Hint: To determine the expansion of ${{\text{e}}^{\text{x}}}$ , we observe the Taylor series expansion for the given term and then evaluate which among the given options is a valid general term for the expansion. The general term should hold true for all the individual terms of the expansion.

Given Data, ${{\text{e}}^{\text{x}}}$
The Taylor series expansion of the term ${{\text{e}}^{\text{x}}}$ is given as
${{\text{e}}^{\text{x}}}$ = $1 + {\text{x + }}\dfrac{{{{\text{x}}^2}}}{{2!}} + \dfrac{{{{\text{x}}^3}}}{{3!}} + \dfrac{{{{\text{x}}^4}}}{{4!}} + ........\infty$
The term $\sum\limits_{{\text{r = 0}}}^\infty {\dfrac{{{{\text{x}}^{\text{r}}}}}{{{\text{r!}}}}}$ holds true for every term of the expansion of ${{\text{e}}^{\text{x}}}$ .
For the first term of ${{\text{e}}^{\text{x}}}$ , i.e. r = 0
$\sum\limits_{{\text{r = 0}}}^\infty {\dfrac{{{{\text{x}}^{\text{r}}}}}{{{\text{r!}}}}}$ = $\sum\limits_{{\text{r = 0}}}^0 {\dfrac{{{{\text{x}}^0}}}{{{\text{0!}}}} = 1}$ --- (0! = 1 and any number to the power 0 = 1)
Hence the expansion of ${{\text{e}}^{\text{x}}}$ is $\sum\limits_{{\text{r = 0}}}^\infty {\dfrac{{{{\text{x}}^{\text{r}}}}}{{{\text{r!}}}}}$ .

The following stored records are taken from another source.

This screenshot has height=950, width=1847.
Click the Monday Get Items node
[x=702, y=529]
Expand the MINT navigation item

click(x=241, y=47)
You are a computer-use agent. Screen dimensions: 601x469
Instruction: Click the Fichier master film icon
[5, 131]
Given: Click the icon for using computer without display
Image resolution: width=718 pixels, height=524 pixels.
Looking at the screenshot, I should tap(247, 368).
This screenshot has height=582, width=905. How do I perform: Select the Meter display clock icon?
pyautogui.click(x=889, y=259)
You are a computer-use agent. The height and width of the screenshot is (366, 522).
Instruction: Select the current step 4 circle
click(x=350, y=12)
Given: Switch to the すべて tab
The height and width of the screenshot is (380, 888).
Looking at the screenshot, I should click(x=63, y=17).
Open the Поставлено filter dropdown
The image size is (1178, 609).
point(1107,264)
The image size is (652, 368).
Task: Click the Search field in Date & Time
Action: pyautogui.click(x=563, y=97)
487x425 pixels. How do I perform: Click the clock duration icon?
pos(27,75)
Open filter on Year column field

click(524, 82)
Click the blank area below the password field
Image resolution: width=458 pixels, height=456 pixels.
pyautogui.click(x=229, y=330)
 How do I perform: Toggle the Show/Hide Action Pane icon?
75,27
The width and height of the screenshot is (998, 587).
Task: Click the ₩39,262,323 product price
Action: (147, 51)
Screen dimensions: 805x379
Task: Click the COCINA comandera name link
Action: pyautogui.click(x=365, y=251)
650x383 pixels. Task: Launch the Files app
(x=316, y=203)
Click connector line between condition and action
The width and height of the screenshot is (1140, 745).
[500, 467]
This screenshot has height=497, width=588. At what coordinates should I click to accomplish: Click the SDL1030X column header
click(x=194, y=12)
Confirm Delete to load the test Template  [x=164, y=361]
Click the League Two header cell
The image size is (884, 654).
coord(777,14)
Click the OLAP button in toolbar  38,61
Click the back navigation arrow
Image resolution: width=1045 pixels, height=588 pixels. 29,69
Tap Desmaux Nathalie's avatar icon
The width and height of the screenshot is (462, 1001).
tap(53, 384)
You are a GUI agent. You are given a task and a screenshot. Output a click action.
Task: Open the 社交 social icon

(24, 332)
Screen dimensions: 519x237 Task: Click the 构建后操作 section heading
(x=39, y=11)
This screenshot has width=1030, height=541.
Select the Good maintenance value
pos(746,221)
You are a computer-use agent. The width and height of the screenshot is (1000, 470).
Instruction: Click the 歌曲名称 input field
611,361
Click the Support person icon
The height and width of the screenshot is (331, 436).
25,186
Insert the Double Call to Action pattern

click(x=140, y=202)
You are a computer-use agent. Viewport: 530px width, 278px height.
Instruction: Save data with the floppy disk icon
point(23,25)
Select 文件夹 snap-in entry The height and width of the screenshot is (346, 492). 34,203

Note – In order to solve this type of questions the key is to understand the concept of ‘e’ also known as the Napier’s constant used for the natural logarithm and it has a value of 2.71828. The Taylor series of a polynomial is a polynomial itself, ${{\text{e}}^{\text{x}}}$ expansion holds because the derivative of ${{\text{e}}^{\text{x}}}$ is ${{\text{e}}^{\text{x}}}$ itself and ${{\text{e}}^0}$ equals to 1.